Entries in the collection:

--

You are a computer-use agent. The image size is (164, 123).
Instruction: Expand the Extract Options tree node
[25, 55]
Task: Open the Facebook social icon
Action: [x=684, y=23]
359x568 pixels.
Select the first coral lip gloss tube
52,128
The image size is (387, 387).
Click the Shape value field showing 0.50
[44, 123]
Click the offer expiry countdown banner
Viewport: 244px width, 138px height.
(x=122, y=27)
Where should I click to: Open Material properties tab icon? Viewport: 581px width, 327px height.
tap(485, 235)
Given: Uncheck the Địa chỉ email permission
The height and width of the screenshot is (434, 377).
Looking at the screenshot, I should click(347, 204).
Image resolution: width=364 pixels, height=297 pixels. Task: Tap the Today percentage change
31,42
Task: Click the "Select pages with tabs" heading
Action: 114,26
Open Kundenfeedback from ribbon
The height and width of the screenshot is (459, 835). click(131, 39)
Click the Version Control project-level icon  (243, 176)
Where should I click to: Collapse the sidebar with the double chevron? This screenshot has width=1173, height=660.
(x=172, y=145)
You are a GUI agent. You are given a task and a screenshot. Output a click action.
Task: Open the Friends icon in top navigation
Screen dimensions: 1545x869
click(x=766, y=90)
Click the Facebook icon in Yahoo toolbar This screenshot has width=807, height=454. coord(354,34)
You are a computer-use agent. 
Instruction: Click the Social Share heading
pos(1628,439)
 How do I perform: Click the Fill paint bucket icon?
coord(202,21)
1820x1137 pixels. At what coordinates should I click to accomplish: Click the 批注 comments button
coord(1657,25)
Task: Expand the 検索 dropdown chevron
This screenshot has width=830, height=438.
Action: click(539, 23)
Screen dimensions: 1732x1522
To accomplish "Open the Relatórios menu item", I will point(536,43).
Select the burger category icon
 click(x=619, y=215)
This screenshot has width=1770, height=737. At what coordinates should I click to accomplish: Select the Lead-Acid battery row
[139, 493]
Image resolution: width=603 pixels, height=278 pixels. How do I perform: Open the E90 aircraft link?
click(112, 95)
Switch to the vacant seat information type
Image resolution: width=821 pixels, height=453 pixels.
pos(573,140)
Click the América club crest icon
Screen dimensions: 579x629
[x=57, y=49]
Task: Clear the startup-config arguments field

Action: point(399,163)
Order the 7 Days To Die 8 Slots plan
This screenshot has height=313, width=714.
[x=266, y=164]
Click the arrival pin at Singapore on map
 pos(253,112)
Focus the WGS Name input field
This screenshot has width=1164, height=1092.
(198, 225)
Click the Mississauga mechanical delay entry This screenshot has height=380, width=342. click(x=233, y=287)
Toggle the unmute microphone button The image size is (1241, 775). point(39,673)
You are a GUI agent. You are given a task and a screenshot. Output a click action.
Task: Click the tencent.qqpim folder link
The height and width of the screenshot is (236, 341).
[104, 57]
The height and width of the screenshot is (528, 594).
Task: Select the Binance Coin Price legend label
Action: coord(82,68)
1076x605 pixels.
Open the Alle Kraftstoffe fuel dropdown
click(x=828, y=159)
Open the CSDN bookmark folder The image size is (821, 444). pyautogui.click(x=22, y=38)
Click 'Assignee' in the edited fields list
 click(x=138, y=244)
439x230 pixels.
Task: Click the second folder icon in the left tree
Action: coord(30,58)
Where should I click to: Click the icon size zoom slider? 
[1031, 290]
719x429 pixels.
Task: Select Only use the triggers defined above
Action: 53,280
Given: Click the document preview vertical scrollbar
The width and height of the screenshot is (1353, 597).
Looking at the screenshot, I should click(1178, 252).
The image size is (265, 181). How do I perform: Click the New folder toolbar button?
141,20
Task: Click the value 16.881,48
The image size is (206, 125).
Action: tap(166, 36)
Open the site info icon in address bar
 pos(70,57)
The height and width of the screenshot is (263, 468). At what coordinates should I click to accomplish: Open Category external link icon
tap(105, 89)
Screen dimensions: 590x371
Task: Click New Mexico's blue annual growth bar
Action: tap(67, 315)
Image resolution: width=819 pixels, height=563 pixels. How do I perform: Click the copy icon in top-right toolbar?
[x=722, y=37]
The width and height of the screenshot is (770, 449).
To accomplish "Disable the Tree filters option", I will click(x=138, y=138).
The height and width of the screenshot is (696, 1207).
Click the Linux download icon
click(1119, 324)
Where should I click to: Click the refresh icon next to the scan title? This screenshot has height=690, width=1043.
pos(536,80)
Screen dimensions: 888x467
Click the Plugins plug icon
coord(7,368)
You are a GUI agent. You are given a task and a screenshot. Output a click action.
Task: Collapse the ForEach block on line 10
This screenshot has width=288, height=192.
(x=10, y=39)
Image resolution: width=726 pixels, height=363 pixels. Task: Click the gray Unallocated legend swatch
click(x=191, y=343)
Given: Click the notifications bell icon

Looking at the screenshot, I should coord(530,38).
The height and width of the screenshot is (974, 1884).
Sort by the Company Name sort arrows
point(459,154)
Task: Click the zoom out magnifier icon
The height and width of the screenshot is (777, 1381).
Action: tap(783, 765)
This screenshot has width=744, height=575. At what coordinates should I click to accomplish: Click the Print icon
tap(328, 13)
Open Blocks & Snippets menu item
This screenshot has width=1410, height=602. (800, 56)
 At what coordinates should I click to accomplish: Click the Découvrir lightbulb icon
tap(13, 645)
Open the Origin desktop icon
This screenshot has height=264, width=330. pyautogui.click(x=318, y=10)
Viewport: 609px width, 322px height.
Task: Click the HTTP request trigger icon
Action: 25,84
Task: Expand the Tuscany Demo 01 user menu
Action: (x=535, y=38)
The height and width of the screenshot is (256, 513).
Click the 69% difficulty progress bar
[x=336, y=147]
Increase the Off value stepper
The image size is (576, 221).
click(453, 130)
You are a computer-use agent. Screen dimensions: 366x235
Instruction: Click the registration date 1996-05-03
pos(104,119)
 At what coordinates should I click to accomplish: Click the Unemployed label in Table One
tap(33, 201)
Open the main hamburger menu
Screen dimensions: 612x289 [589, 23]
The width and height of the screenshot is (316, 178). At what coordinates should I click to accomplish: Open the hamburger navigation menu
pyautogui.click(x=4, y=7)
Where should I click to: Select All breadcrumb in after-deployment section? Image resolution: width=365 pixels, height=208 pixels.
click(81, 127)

--

▶ _Problem to work on_
Please pull out all of the lines above and reproduce each one word for word, with no changes.

▶ _Final result_
You are a computer-use agent. The image size is (164, 123).
Instruction: Expand the Extract Options tree node
[25, 55]
Task: Open the Facebook social icon
Action: [x=684, y=23]
359x568 pixels.
Select the first coral lip gloss tube
52,128
The image size is (387, 387).
Click the Shape value field showing 0.50
[44, 123]
Click the offer expiry countdown banner
Viewport: 244px width, 138px height.
(x=122, y=27)
Where should I click to: Open Material properties tab icon? Viewport: 581px width, 327px height.
tap(485, 235)
Given: Uncheck the Địa chỉ email permission
The height and width of the screenshot is (434, 377).
Looking at the screenshot, I should click(347, 204).
Image resolution: width=364 pixels, height=297 pixels. Task: Tap the Today percentage change
31,42
Task: Click the "Select pages with tabs" heading
Action: 114,26
Open Kundenfeedback from ribbon
The height and width of the screenshot is (459, 835). click(131, 39)
Click the Version Control project-level icon  (243, 176)
Where should I click to: Collapse the sidebar with the double chevron? This screenshot has width=1173, height=660.
(x=172, y=145)
You are a GUI agent. You are given a task and a screenshot. Output a click action.
Task: Open the Friends icon in top navigation
Screen dimensions: 1545x869
click(x=766, y=90)
Click the Facebook icon in Yahoo toolbar This screenshot has width=807, height=454. coord(354,34)
You are a computer-use agent. 
Instruction: Click the Social Share heading
pos(1628,439)
 How do I perform: Click the Fill paint bucket icon?
coord(202,21)
1820x1137 pixels. At what coordinates should I click to accomplish: Click the 批注 comments button
coord(1657,25)
Task: Expand the 検索 dropdown chevron
This screenshot has width=830, height=438.
Action: click(539, 23)
Screen dimensions: 1732x1522
To accomplish "Open the Relatórios menu item", I will point(536,43).
Select the burger category icon
 click(x=619, y=215)
This screenshot has width=1770, height=737. At what coordinates should I click to accomplish: Select the Lead-Acid battery row
[139, 493]
Image resolution: width=603 pixels, height=278 pixels. How do I perform: Open the E90 aircraft link?
click(112, 95)
Switch to the vacant seat information type
Image resolution: width=821 pixels, height=453 pixels.
pos(573,140)
Click the América club crest icon
Screen dimensions: 579x629
[x=57, y=49]
Task: Clear the startup-config arguments field

Action: point(399,163)
Order the 7 Days To Die 8 Slots plan
This screenshot has height=313, width=714.
[x=266, y=164]
Click the arrival pin at Singapore on map
 pos(253,112)
Focus the WGS Name input field
This screenshot has width=1164, height=1092.
(198, 225)
Click the Mississauga mechanical delay entry This screenshot has height=380, width=342. click(x=233, y=287)
Toggle the unmute microphone button The image size is (1241, 775). point(39,673)
You are a GUI agent. You are given a task and a screenshot. Output a click action.
Task: Click the tencent.qqpim folder link
The height and width of the screenshot is (236, 341).
[104, 57]
The height and width of the screenshot is (528, 594).
Task: Select the Binance Coin Price legend label
Action: coord(82,68)
1076x605 pixels.
Open the Alle Kraftstoffe fuel dropdown
click(x=828, y=159)
Open the CSDN bookmark folder The image size is (821, 444). pyautogui.click(x=22, y=38)
Click 'Assignee' in the edited fields list
 click(x=138, y=244)
439x230 pixels.
Task: Click the second folder icon in the left tree
Action: coord(30,58)
Where should I click to: Click the icon size zoom slider? 
[1031, 290]
719x429 pixels.
Task: Select Only use the triggers defined above
Action: 53,280
Given: Click the document preview vertical scrollbar
The width and height of the screenshot is (1353, 597).
Looking at the screenshot, I should click(1178, 252).
The image size is (265, 181). How do I perform: Click the New folder toolbar button?
141,20
Task: Click the value 16.881,48
The image size is (206, 125).
Action: tap(166, 36)
Open the site info icon in address bar
 pos(70,57)
The height and width of the screenshot is (263, 468). At what coordinates should I click to accomplish: Open Category external link icon
tap(105, 89)
Screen dimensions: 590x371
Task: Click New Mexico's blue annual growth bar
Action: tap(67, 315)
Image resolution: width=819 pixels, height=563 pixels. How do I perform: Click the copy icon in top-right toolbar?
[x=722, y=37]
The width and height of the screenshot is (770, 449).
To accomplish "Disable the Tree filters option", I will click(x=138, y=138).
The height and width of the screenshot is (696, 1207).
Click the Linux download icon
click(1119, 324)
Where should I click to: Click the refresh icon next to the scan title? This screenshot has height=690, width=1043.
pos(536,80)
Screen dimensions: 888x467
Click the Plugins plug icon
coord(7,368)
You are a GUI agent. You are given a task and a screenshot. Output a click action.
Task: Collapse the ForEach block on line 10
This screenshot has width=288, height=192.
(x=10, y=39)
Image resolution: width=726 pixels, height=363 pixels. Task: Click the gray Unallocated legend swatch
click(x=191, y=343)
Given: Click the notifications bell icon

Looking at the screenshot, I should coord(530,38).
The height and width of the screenshot is (974, 1884).
Sort by the Company Name sort arrows
point(459,154)
Task: Click the zoom out magnifier icon
The height and width of the screenshot is (777, 1381).
Action: tap(783, 765)
This screenshot has width=744, height=575. At what coordinates should I click to accomplish: Click the Print icon
tap(328, 13)
Open Blocks & Snippets menu item
This screenshot has width=1410, height=602. (800, 56)
 At what coordinates should I click to accomplish: Click the Découvrir lightbulb icon
tap(13, 645)
Open the Origin desktop icon
This screenshot has height=264, width=330. pyautogui.click(x=318, y=10)
Viewport: 609px width, 322px height.
Task: Click the HTTP request trigger icon
Action: 25,84
Task: Expand the Tuscany Demo 01 user menu
Action: (x=535, y=38)
The height and width of the screenshot is (256, 513).
Click the 69% difficulty progress bar
[x=336, y=147]
Increase the Off value stepper
The image size is (576, 221).
click(453, 130)
You are a computer-use agent. Screen dimensions: 366x235
Instruction: Click the registration date 1996-05-03
pos(104,119)
 At what coordinates should I click to accomplish: Click the Unemployed label in Table One
tap(33, 201)
Open the main hamburger menu
Screen dimensions: 612x289 [589, 23]
The width and height of the screenshot is (316, 178). At what coordinates should I click to accomplish: Open the hamburger navigation menu
pyautogui.click(x=4, y=7)
Where should I click to: Select All breadcrumb in after-deployment section? Image resolution: width=365 pixels, height=208 pixels.
click(81, 127)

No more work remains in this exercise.